実際は帝国のワルキューレも必死に邪魔をするのでその赤い艦、バルバロッサに接近できるまでには至らない。
そのころ、自由に飛び回れない者もいる。
空母の主計部に所属する一人の女性士官が艦壁の窓に立ち、外の宙に向かって叫ぶ。
「オリビエ・ポプラン、戦果を上げるまで帰ってくるな! 死んでも戦え! 死んだら仇は取ってやる」
死んでも戦えと叫んでいる強い口調と、必ず生きて帰ってきてという願いのこもった瞳と、どちらが彼女の本心なのだろう。
頬に手を添える。
頬に伝うだけで済まないほどの涙滴が指に滲み、やがてそれも乗り越えてしたたり落ちる。
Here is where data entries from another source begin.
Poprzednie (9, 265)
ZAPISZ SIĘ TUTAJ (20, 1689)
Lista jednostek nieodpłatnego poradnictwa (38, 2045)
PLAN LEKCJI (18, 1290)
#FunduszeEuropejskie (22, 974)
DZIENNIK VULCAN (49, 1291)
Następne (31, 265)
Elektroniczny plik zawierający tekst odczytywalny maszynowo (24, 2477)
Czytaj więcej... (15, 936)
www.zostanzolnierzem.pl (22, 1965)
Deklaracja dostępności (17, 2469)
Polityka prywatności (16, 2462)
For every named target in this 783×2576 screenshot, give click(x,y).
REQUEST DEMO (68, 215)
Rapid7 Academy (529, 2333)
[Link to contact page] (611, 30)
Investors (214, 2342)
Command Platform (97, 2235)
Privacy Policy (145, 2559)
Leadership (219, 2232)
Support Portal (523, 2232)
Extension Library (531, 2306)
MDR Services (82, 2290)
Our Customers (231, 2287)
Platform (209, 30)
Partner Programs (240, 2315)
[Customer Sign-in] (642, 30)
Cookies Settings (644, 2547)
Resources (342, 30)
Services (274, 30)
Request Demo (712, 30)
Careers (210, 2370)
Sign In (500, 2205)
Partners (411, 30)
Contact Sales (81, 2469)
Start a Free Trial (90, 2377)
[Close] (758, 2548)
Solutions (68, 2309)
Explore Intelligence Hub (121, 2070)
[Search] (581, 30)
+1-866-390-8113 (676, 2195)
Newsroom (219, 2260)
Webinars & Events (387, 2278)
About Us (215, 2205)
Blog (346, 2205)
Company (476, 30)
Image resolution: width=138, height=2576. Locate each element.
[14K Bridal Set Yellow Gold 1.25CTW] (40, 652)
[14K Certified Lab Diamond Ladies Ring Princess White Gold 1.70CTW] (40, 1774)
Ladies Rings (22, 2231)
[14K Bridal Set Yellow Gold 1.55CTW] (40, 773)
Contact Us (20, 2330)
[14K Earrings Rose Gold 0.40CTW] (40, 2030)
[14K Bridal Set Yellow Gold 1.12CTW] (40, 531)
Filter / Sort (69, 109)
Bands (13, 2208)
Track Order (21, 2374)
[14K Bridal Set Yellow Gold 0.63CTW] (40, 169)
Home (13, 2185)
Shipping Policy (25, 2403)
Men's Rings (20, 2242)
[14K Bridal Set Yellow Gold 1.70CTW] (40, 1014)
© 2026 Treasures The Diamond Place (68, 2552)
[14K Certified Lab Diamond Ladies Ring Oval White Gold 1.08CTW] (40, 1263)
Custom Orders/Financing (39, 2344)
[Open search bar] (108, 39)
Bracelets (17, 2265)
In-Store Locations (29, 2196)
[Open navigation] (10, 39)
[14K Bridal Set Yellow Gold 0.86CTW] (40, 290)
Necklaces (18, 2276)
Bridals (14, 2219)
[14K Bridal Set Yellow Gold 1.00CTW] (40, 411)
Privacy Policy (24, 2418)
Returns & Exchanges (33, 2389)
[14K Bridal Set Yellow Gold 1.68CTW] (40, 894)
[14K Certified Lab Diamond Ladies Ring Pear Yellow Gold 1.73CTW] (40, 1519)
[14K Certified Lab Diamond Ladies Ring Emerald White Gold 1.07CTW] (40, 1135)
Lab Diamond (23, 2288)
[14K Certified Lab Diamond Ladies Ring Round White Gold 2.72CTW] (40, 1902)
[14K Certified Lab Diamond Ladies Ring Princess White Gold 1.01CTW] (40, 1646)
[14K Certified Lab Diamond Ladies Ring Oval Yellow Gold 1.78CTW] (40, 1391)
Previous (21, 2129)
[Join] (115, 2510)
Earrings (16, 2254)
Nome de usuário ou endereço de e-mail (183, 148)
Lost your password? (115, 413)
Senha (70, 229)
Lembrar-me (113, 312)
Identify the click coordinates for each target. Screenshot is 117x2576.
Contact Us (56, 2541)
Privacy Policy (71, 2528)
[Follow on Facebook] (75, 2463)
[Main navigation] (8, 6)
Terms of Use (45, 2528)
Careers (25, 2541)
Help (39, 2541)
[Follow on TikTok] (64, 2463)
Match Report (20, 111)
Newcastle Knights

窓に薄く反射して見えるはずの自分の顔すら、瞳の水にかき消えるほどだ。
実は空母の女性整備兵も、みなイブリンと同じようなものだった。
発艦用意を手順通り済ませ、艦載機を空母のゆりかごから過酷な戦場に送り出す。
女性整備兵が最後にきっちり敬礼をするのは、宙で孤独な闘いを行う男へ向けた心からの礼儀だ。
その時に姿勢を正すのは、敵に一人で挑む男に勇気を与えるための尊敬だ。
しかし発艦を見届けた後、女たちは心のままに涙を流す。
心配と願いと、胸にあふれる愛情のために。
ただじっと動かずに涙の雫を落とす者がいる。おいおい泣く者がいる。
空母の床は女の涙が染み込む場所である。
艦隊戦はたくさんの人が関わる。しかし、実際戦うのは一人一人の人間なのである。
今、第十三艦隊司令官ヤンの横にいるフレデリカも闘う。自分に与えられた役目を果たす。常に索敵に気を払い続け、相手のどんな細かい動きも見逃さない。ミサイルやエネルギーの在庫報告も取りまとめる。
また戦闘中、ヤンに紅茶をいいタイミングで出す。
フレデリカにとってはそれぐらいしかできないのがちょっぴり口惜しい。
しかし、実はフレデリカがいるだけでヤンにとっては落ち着きを与えてくれる効果があったのだ。それは代えがたい大事な役割だった。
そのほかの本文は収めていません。